• _Problem details_
Starting at the line that contains "Screen dimensions: 1654x651", return every line through the end of the data exactly, without pictures.

Records below:

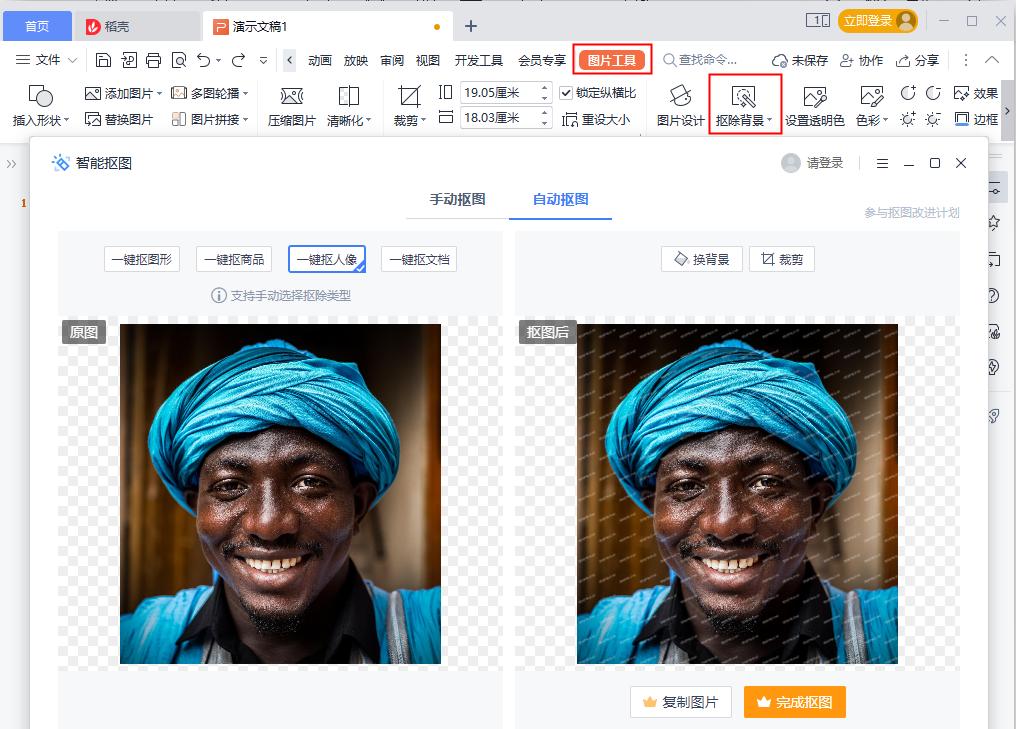Click the 完成抠图 finish cutout button
1016x729 pixels.
click(794, 702)
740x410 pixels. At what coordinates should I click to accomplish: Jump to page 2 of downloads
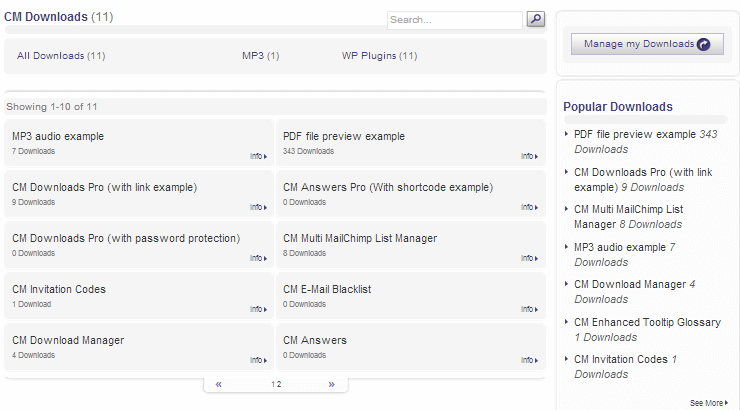pos(279,384)
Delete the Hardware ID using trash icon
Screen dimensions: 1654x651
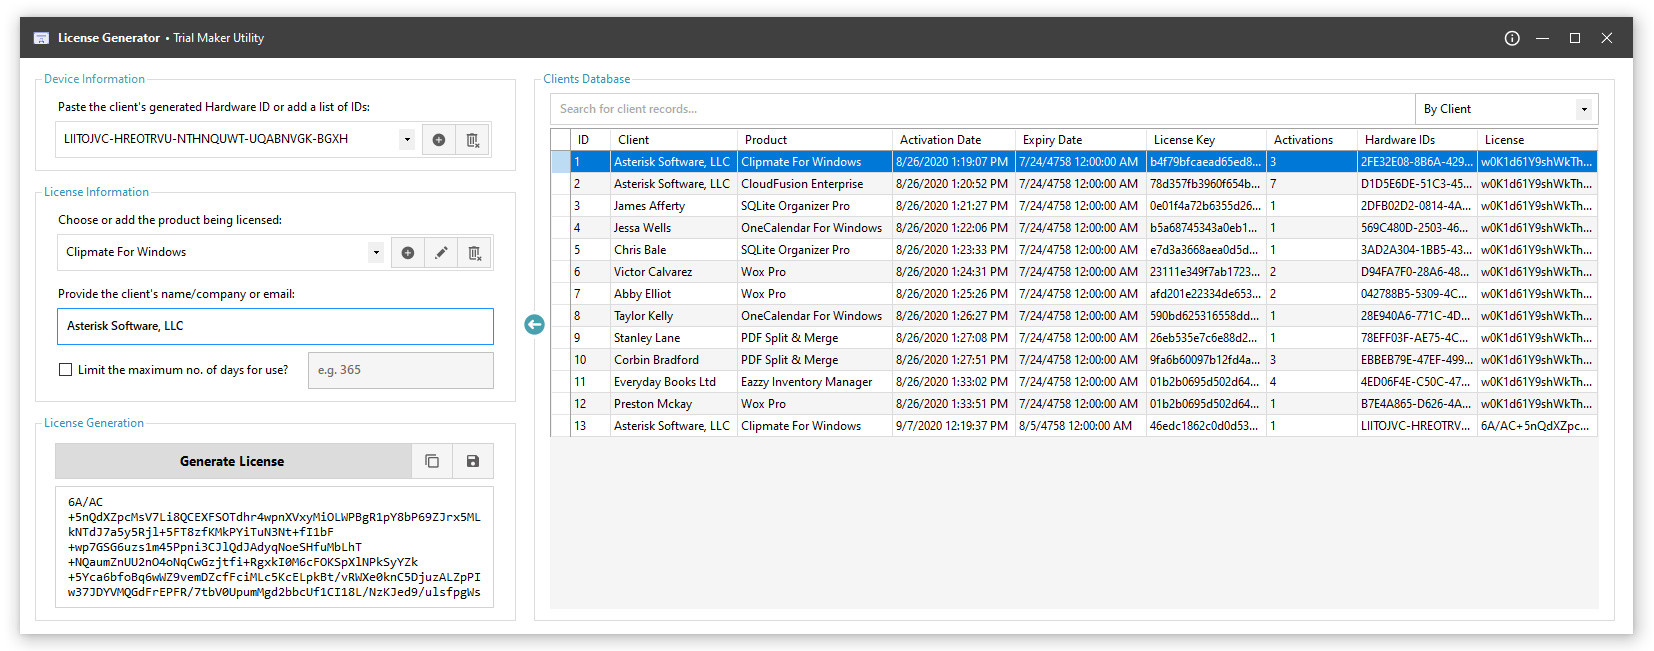(473, 140)
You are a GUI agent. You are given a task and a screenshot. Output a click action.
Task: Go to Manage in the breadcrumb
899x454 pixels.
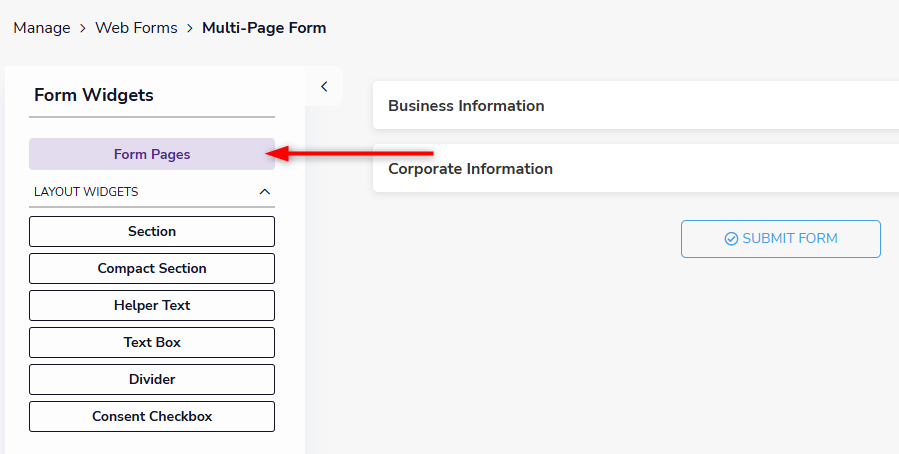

End of Records.

• _Answer section_
Screen dimensions: 1654x651
(473, 140)
You are a GUI agent. You are given a task and a screenshot. Output a click action.
Task: Go to Manage in the breadcrumb
899x454 pixels.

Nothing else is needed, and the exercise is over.